How to prepare vcf file for Duplication & Tandem Duplication?

Illumina / paragraph

Graph realignment tools for structural variants

Other

150 stars 28 forks source link

How to prepare vcf file for Duplication & Tandem Duplication? #41

Closed Zhiliang-Zhang closed 4 years ago

Zhiliang-Zhang commented 4 years ago

Hi, I'm trying paragraph for genotyping DUP & TDUP with the following command: python3 ~/miniconda3/pkgs/paragraph-2.3-h8908b6f_0/bin/multigrmpy.py -i TDUP.vcf -m samples.txt -r ~/reference/genome.fa -o TDUP

Here are some of the contents in samples.txt & TDUP.vcf file:

But 75% of genotypes are missing when genotyping DUP & TDUP.
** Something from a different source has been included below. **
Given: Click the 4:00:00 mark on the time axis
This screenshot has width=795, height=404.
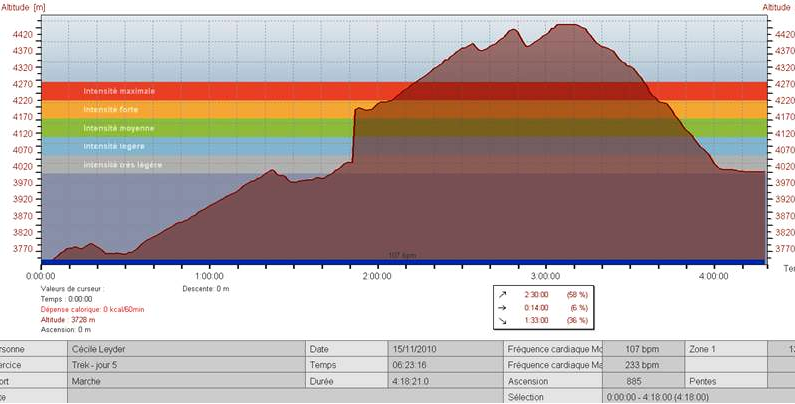Looking at the screenshot, I should click(713, 275).
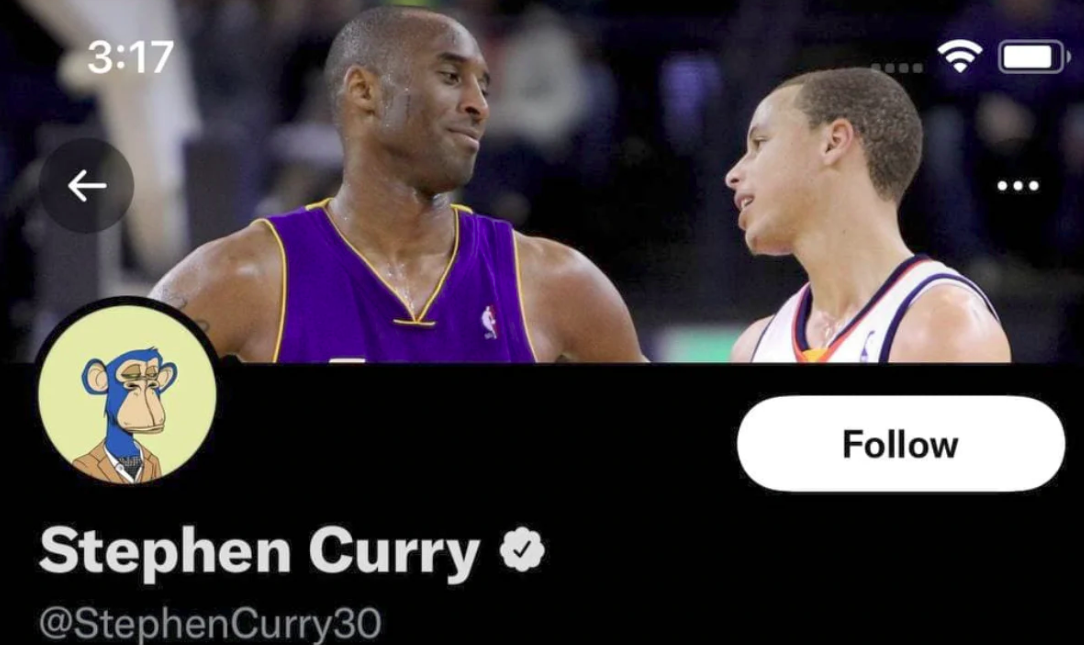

Could you give me some advice? Thanks!

Zhiliang

traxexx commented 4 years ago

Hi Zhiliang,

In real practice Paragraph treats duplications as insertions. With such treatment, the similarity between duplications can significant lower the genotyping performance. And for large DUPs (the one at 1:2388494), the best genotyping method should be read depth counting, but it's not in Paragraph current version yet. Let me check if there is any other good solutions for this case.

traxexx commented 4 years ago

For now maybe try GenomeStrip for CNVs? It should work for both discovery and genotyping mode: http://software.broadinstitute.org/software/genomestrip/ It will work better if you have a bunch of samples running together.

Zhiliang-Zhang commented 4 years ago

For now maybe try GenomeStrip for CNVs? It should work for both discovery and genotyping mode: http://software.broadinstitute.org/software/genomestrip/ It will work better if you have a bunch of samples running together.

Hi, Thanks for your reply and advice. That sounds great and I will have a try.

Zhiliang